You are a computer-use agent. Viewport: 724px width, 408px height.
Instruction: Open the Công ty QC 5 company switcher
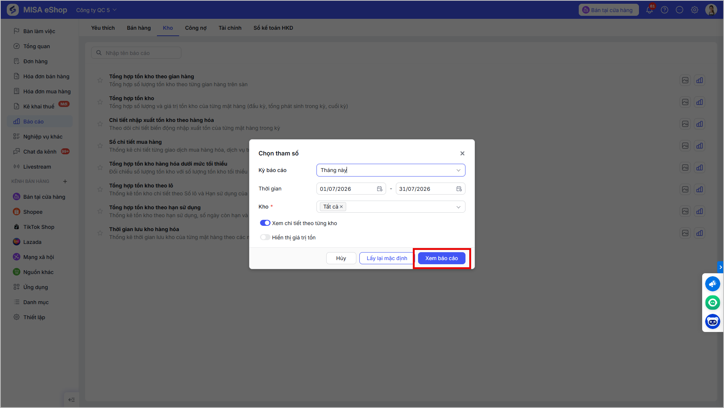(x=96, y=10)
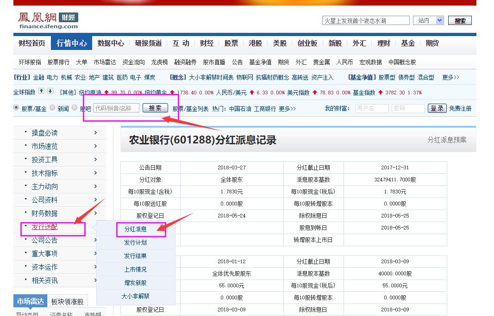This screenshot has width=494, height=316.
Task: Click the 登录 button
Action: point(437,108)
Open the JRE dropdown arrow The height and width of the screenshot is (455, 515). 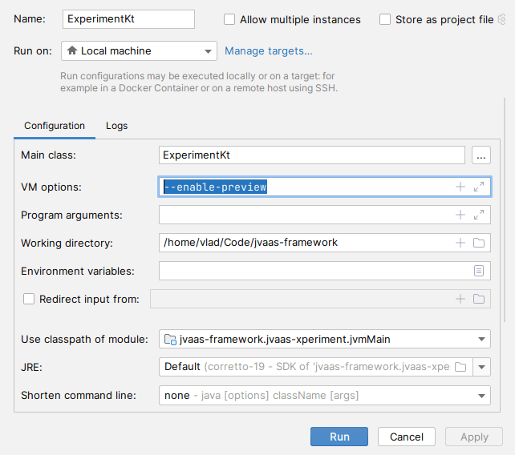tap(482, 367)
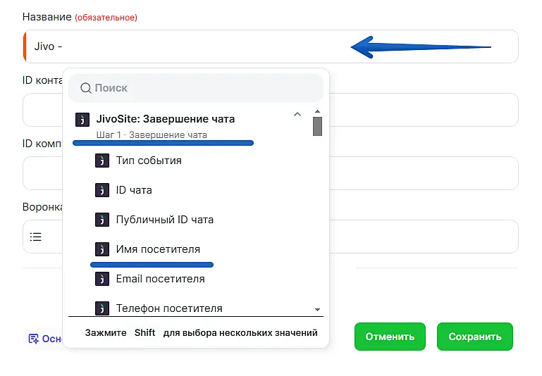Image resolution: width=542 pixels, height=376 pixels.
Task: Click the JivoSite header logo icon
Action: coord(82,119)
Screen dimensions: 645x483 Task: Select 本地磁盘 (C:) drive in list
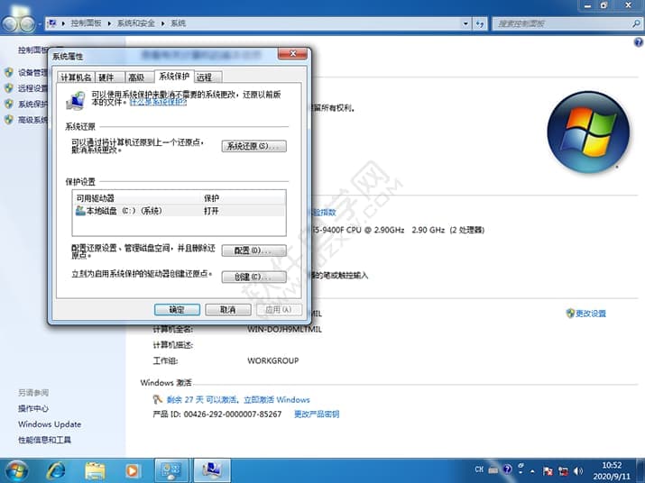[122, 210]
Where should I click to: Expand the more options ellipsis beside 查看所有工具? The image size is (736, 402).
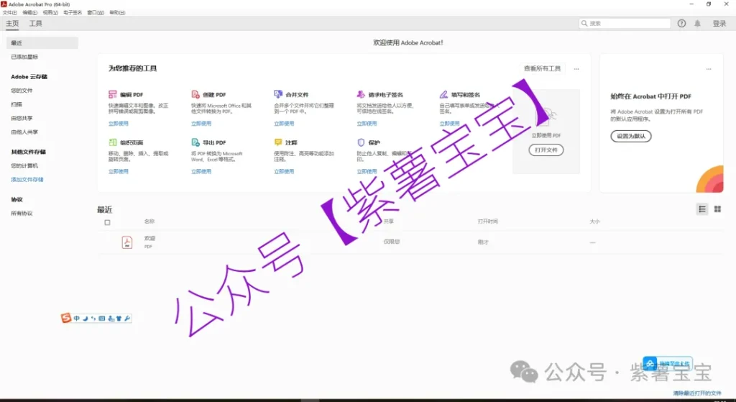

=-=-=

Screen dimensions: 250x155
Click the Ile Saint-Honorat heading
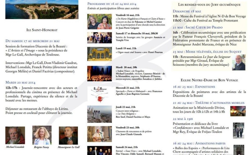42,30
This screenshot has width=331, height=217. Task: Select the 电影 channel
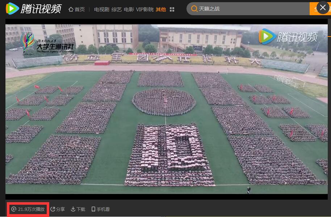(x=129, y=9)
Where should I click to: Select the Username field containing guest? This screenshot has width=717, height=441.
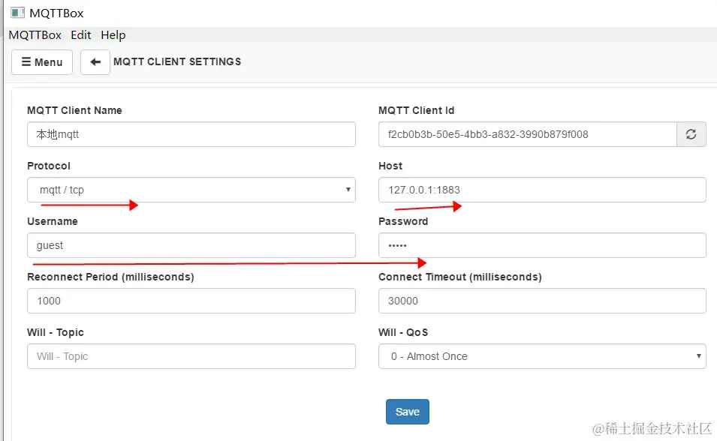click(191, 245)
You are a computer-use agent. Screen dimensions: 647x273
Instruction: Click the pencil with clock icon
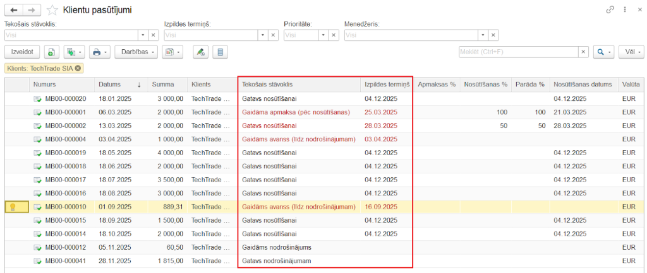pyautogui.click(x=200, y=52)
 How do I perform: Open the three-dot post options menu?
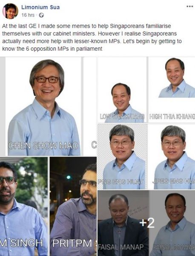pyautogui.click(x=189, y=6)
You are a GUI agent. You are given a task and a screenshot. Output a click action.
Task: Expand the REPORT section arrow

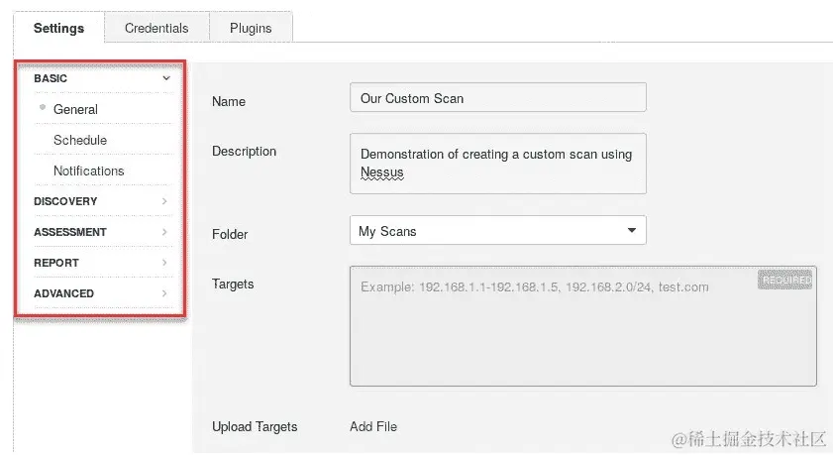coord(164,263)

=-=-=

# Task goal:
Wherever the string "agent" is found in the listing above, copy the line that contains it.

# Result:
You are a computer-use agent. Viewport: 724px width, 408px height.
You are a computer-use agent. Screen dimensions: 647x273
You are a GUI agent. You are given a task and a screenshot. Output a click action.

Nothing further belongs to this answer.